Among those arrested in the Collier and Lee County area included:
Luis Antonio Zaragoza-Alcocer, 20, a Mexican national, who entered the United States at an unknown location and unknown date without inspection. He admitted to being illegally in the United States and was processed and served a Notice to Appear on July 30, 2008. Zaragoza-Alcocer admitted to being an active member of the SUR 13 gang in Fort Myers, Florida. He will remain in ICE custody pending removal proceedings.
Pedro Martinez, 21, a Mexican national, who entered the United States at an unknown location and unknown date without inspection. Martinez admitted to being illegally in the United States and was processed and served a notice to appear on July 30, 2008. He has criminal convictions for two counts of resisting officer without violence and trespassing. He admitted to being an active member of the SUR 13 gang in Fort Myers, Florida. He will remain in ICE custody pending removal proceedings.
- Diego Leon Preciado-Cifuentes, 43, a Colombian national, who entered the United States in New York City on March 30, 1969 as an immigrant. Due to his criminal convictions, he was placed in immigration proceedings and ordered removed by an immigration judge on May 7, 1997. Preciado-Cifuentes filed and appeal with the Board of Immigration Appeals which was dismissed on May 21, 1998. He has convictions for two counts of driving under the influence, burglary, resisting an officer and carrying a concealed weapon. Preciado-Cifuentes will remain in ICE custody pending his removal from the U.S.

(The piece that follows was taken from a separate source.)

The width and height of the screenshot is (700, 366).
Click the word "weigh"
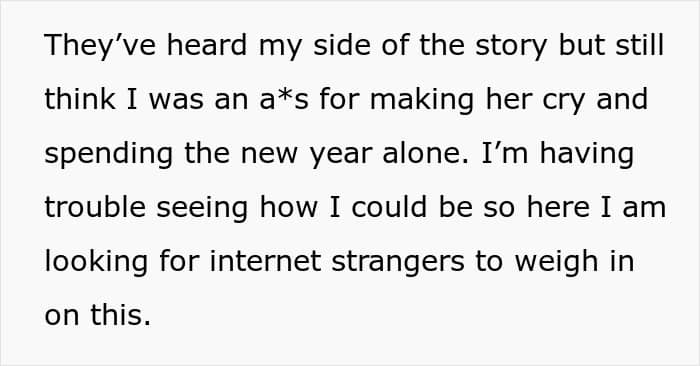[556, 263]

The Fugitive Operations Program was established in 2003 to eliminate the nation’s backlog of immigration fugitives and ensure that deportation orders handed down by immigration judges are enforced. Last year, the nation’s fugitive alien population showed its first-ever decline. Estimates now place the number of immigration fugitives in the United States at 572,000, a decrease of more than 60,000 since October 2006.
Much of the credit for those results can be attributed to the rapid expansion of the program. Today, ICE has 75 Fugitive Operations Teams deployed across the country. Due to the success of the fugitive operations effort, Congress authorized ICE to add 29 more Fugitive Operation Teams in fiscal year 2008. Locally, the ICE Florida field office has seven operational teams and two additional teams will be deployed within the next month.

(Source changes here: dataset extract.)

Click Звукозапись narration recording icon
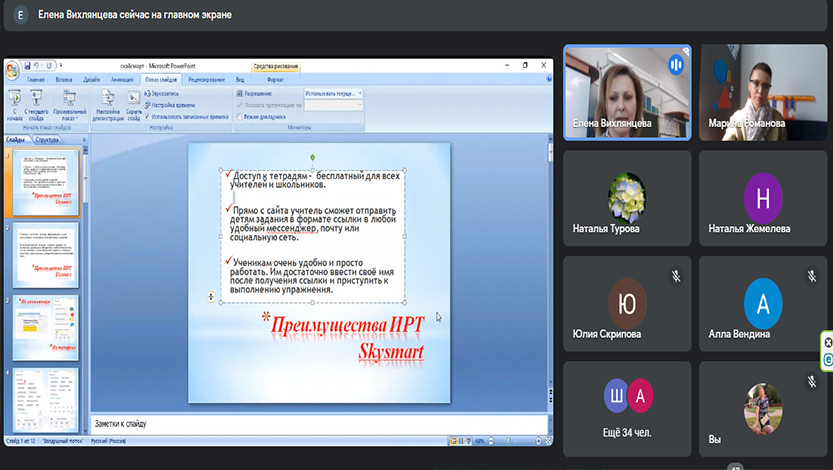 148,93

Those arrested represent countries around the globe including Haiti, Honduras, Guatemala, Colombia, Venezuela, El Salvador, Peru, Mexico, Jamaica, Argentina, Bahamas and Russia.
ICE’s Fugitive Operations Program is an integral part of the comprehensive multi-year plan launched by the Department of Homeland Security to secure America’s borders and reduce illegal migration. That strategy seeks to gain operational control of both the northern and southern borders, while re-engineering the detention and removal system to ensure that illegal aliens are removed from the country quickly and efficiently. The plan also involves strong interior enforcement efforts, including enhanced worksite enforcement and intensified efforts to track down and remove illegal aliens inside the United States.
-- ICE --
| U.S. Immigration and Customs Enforcement (ICE) was established in March 2003 as the largest investigative arm of the Department of Homeland Security. ICE is comprised of five integrated divisions that form a 21st century law enforcement agency with broad responsibilities for a number of key homeland security priorities.